Sumber foto: iStock

Diblokir Amerika, China Justru Melaju Kencang Kembangkan AI: Ini Strategi Rahasianya!

Tanggal: 1 Jun 2025 09:58 wib.
Di tengah ketegangan geopolitik yang memanas, Amerika Serikat semakin memperketat pembatasan ekspor teknologi canggih, khususnya chip untuk kecerdasan buatan (AI), ke China. Namun, langkah tersebut tampaknya belum berhasil menghambat laju inovasi teknologi Negeri Tirai Bambu. Justru sebaliknya, dua raksasa teknologi China, yakni Tencent dan Baidu, menunjukkan bagaimana mereka tetap melaju bahkan di bawah tekanan embargo.

Keduanya mengungkap strategi cerdas yang mereka terapkan agar tetap mampu berkembang dalam ekosistem AI. Langkah yang mereka tempuh antara lain adalah dengan menimbun chip, mengembangkan model AI yang lebih hemat energi, hingga memaksimalkan penggunaan chip buatan dalam negeri.

Martin Lau, Presiden Tencent, menyampaikan bahwa perusahaannya telah melakukan antisipasi jauh-jauh hari dengan mengamankan pasokan GPU (Graphics Processing Unit)—komponen penting dalam pelatihan model AI berskala besar. GPU dibutuhkan karena AI modern memerlukan kemampuan komputasi tinggi untuk mengolah data dalam jumlah masif.

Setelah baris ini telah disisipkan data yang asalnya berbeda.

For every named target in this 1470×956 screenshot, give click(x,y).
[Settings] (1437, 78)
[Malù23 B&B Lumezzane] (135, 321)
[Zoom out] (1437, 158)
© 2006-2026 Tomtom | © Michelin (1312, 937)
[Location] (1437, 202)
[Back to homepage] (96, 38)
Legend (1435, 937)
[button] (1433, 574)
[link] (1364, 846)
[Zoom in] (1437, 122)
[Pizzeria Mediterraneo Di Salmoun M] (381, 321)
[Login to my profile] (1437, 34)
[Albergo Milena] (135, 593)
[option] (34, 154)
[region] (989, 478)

Menariknya, Tencent tidak sekadar mengandalkan kuantitas chip. Perusahaan ini justru fokus mengoptimalkan performa chip yang mereka miliki. Strategi ini dianggap bertolak belakang dengan anggapan umum di perusahaan-perusahaan AS, yang lebih menekankan pada perluasan kluster GPU agar bisa menciptakan AI yang lebih kompleks.

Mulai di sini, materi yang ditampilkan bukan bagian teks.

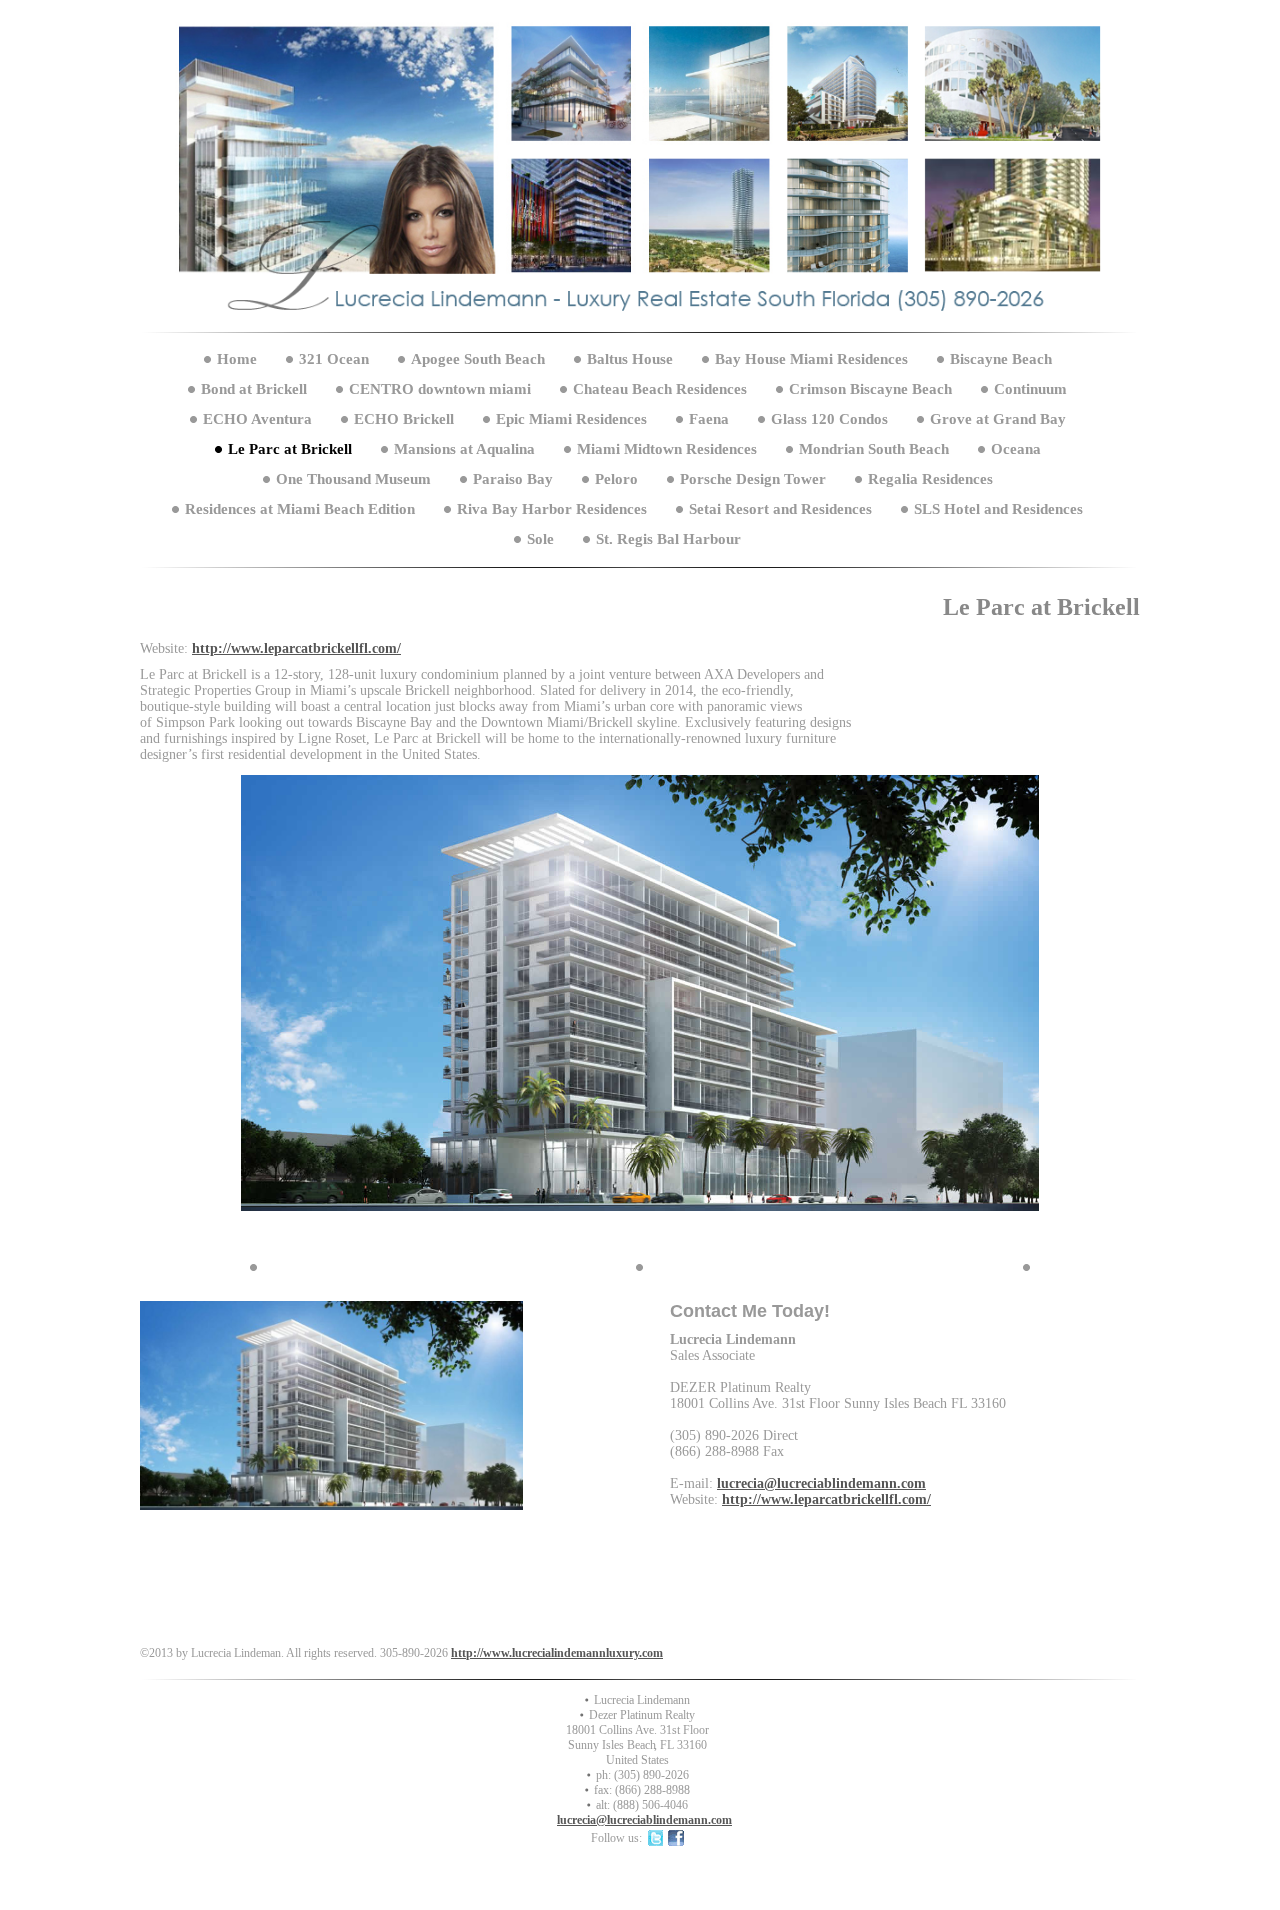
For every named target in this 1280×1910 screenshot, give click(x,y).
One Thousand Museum (353, 479)
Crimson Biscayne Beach (870, 389)
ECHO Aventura (257, 419)
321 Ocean (334, 359)
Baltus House (630, 359)
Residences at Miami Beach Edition (300, 509)
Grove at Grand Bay (998, 419)
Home (237, 359)
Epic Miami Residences (571, 419)
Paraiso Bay (513, 479)
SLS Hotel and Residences (998, 509)
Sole (542, 539)
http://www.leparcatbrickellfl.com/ (296, 648)
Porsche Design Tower (753, 479)
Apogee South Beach (478, 359)
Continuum (1030, 389)
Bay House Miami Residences (811, 359)
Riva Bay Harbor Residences (552, 509)
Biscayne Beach (1001, 359)
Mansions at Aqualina (464, 449)
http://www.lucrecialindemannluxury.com (557, 1653)
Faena (709, 419)
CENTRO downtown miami (440, 389)
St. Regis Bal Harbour (668, 539)
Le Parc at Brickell (290, 449)
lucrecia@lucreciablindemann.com (821, 1483)
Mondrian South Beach (874, 449)
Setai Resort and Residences (780, 509)
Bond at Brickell (254, 389)
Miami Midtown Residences (667, 449)
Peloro (616, 479)
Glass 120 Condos (829, 419)
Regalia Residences (930, 479)
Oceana (1016, 449)
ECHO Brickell (404, 419)
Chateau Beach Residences (660, 389)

Tencent justru berhasil meraih hasil pelatihan model AI yang optimal menggunakan kelompok chip yang lebih kecil. Lau menambahkan bahwa perusahaan memanfaatkan pendekatan berbasis perangkat lunak untuk meningkatkan efisiensi proses inferensi (proses di mana AI menjalankan tugas setelah melalui tahap pelatihan). Mereka juga mempertimbangkan penggunaan model AI yang lebih ringkas dan tidak terlalu haus daya komputasi.

Langkah cerdas lainnya adalah dengan mengandalkan chip yang sudah tersedia di dalam negeri. Tencent terus menggali potensi penggunaan chip lokal agar dapat menjawab tantangan keterbatasan ekspor chip dari AS.

Baidu dan Strategi “Tumpukan Penuh”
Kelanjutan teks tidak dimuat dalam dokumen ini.